Items from a data source

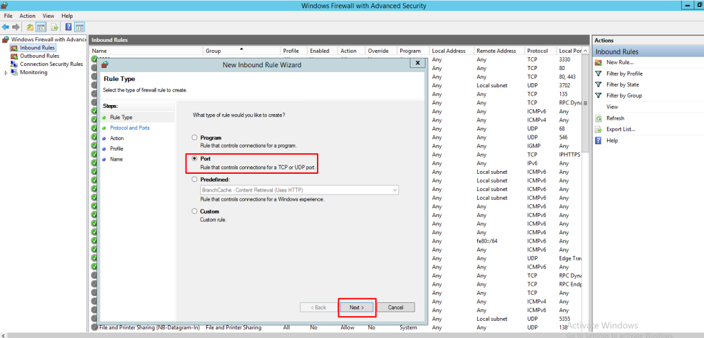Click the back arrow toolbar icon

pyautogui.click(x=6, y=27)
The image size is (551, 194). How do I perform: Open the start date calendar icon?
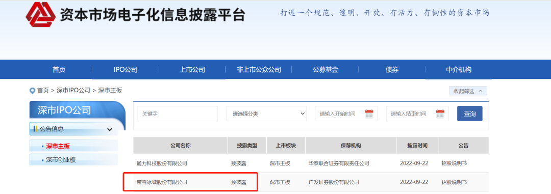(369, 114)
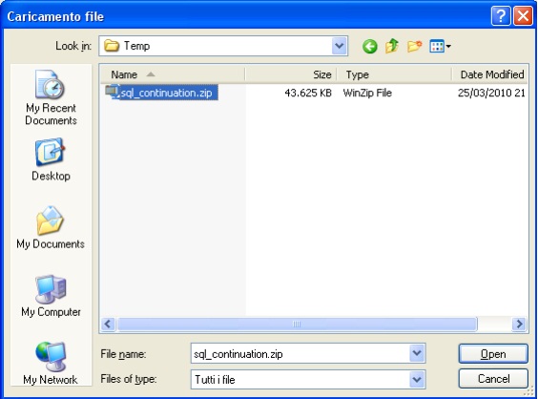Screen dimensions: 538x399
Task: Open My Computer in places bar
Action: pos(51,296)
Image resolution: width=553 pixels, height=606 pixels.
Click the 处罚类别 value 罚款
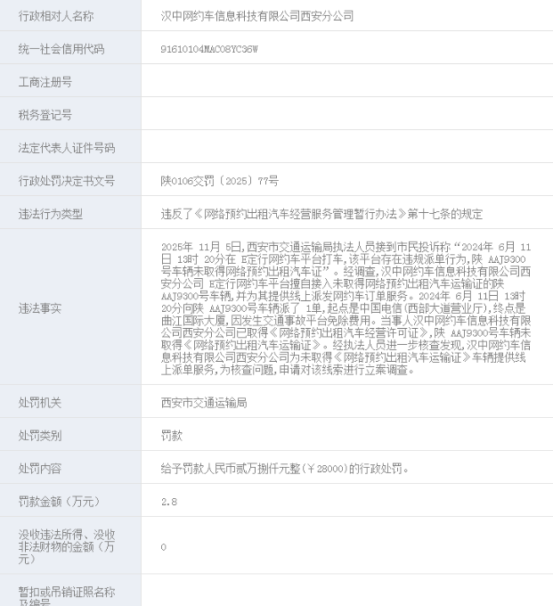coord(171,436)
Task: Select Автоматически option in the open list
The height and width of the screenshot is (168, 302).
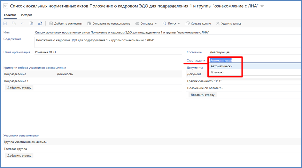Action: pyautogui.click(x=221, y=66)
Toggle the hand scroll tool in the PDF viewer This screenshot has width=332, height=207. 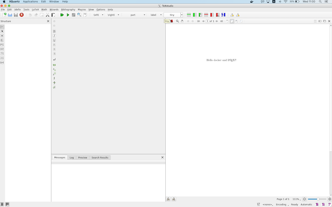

Exercise objective
Above are records with pictures. Reproduce exactly only the lines from the line with "The image size" through the line with "Task: Select Автоматически", both ends included, and leave the pictures out.

Result for this exercise
The image size is (551, 194). How do I perform: Open the start date calendar icon?
(369, 114)
Screen dimensions: 538x399
Task: Open My Computer in places bar
Action: pos(51,296)
Image resolution: width=553 pixels, height=606 pixels.
Click the 处罚类别 value 罚款
coord(171,436)
Task: Select Автоматически option in the open list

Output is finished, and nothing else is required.